In my five years on the force, the wife had never set eyes on the Chief but I knew she was strong against him. He was the fellow who kept me out all hours, who put dangerous work my way.
Talk of the Chief brought me back to the subject of station master Hardy, and how it was the Chief’s regiment that he had in miniature in the booking office. I told her a little of what I knew about the Chief’s time fighting in Africa:
‘All they had to hand’, I said, ‘against the spears of a thousand charging dervishes was — ’
‘A large quantity of guns.’
As the wife said this, she was stretching out on the bed.
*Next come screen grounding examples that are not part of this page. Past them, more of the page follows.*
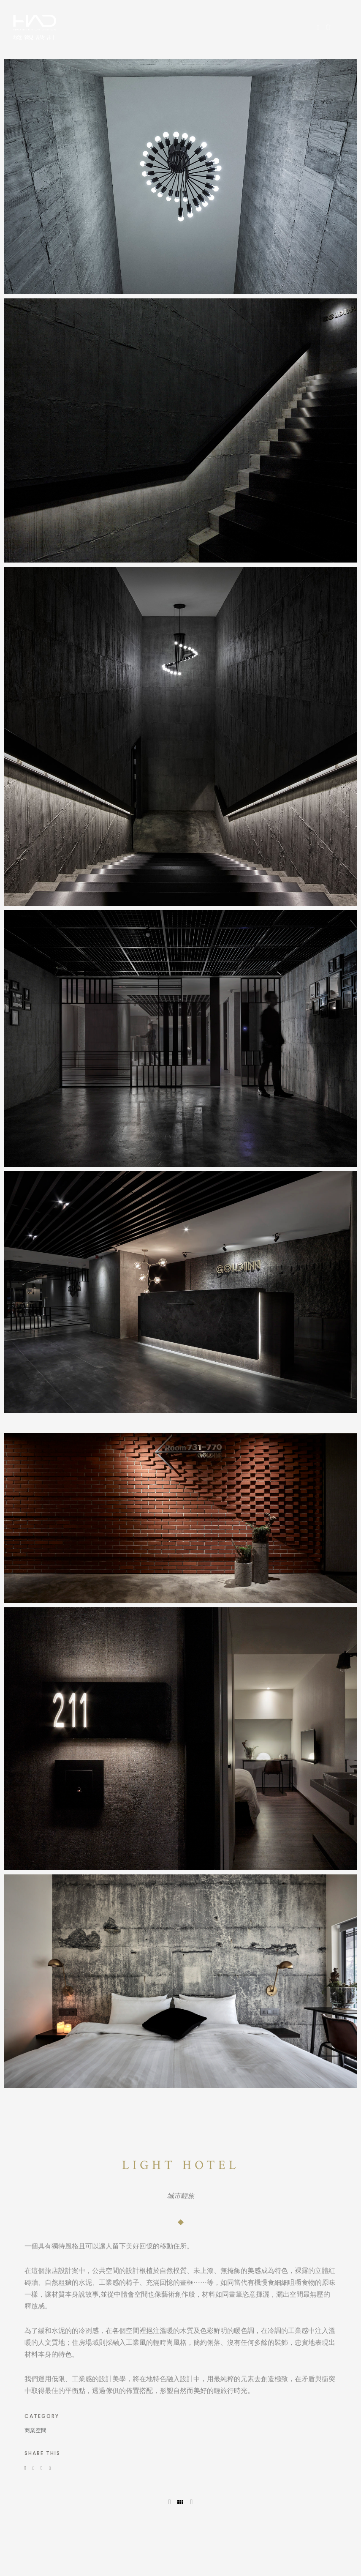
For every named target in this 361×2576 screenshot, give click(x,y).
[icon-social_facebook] (320, 28)
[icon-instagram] (328, 28)
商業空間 (35, 2430)
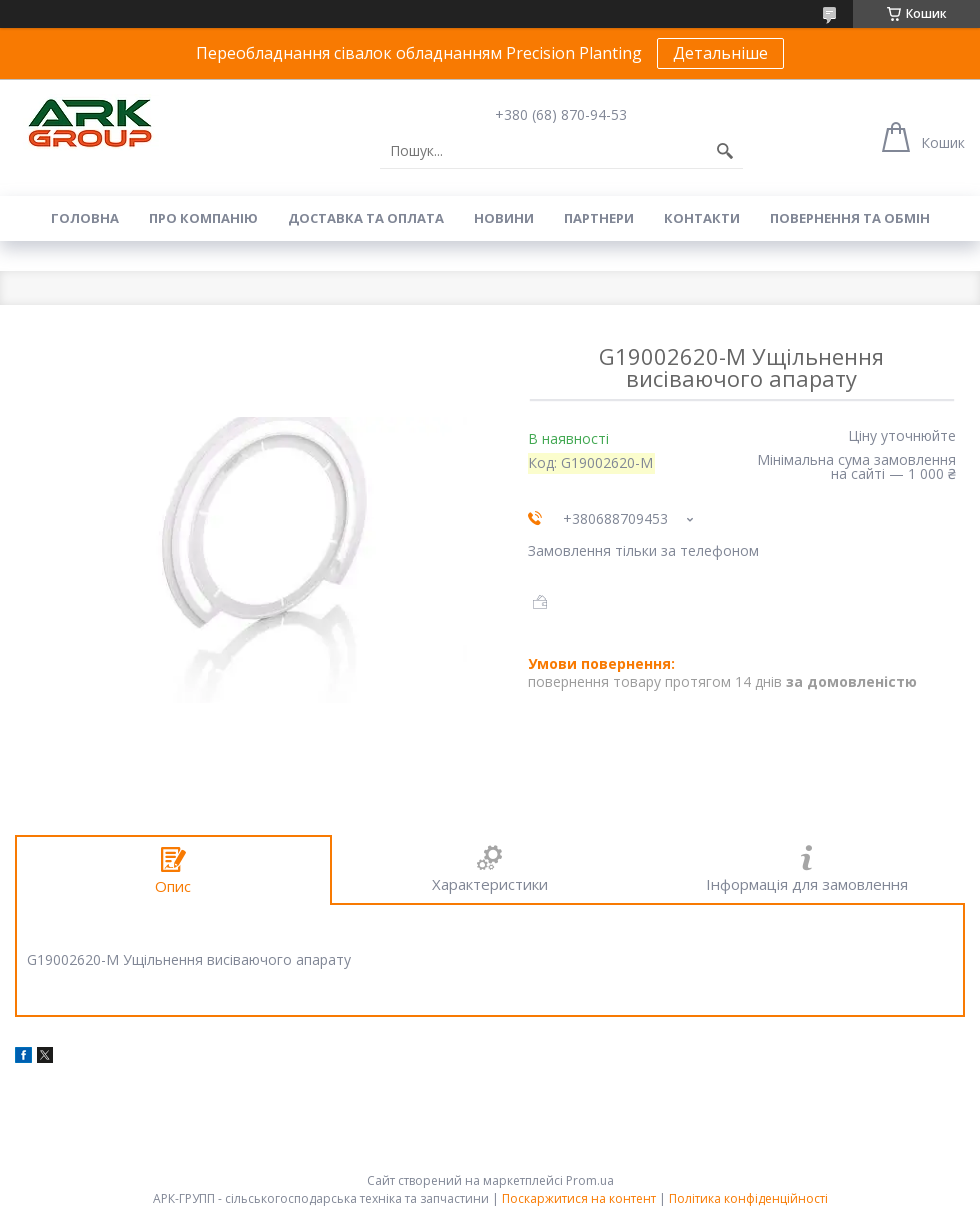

She was always down on the army. In the first place, it was all men, and secondly it would be the army who’d put a stop for good-and-all to the women’s movement if it took matters that bit too far.
I was beside her now, and my hand was under her night-dress, making its regular explorations.
‘Do you suppose the blank papers in that man’s bag were written in invisible ink?’ she said.
‘But then why wouldn’t he put the German stuff in invisible ink as well? This is not the time to be seen carrying German papers about.’
The wife said, ‘I’ve often thought — if you can have invisible ink, then why can’t you have invisible anything else? Invisible bicycles.’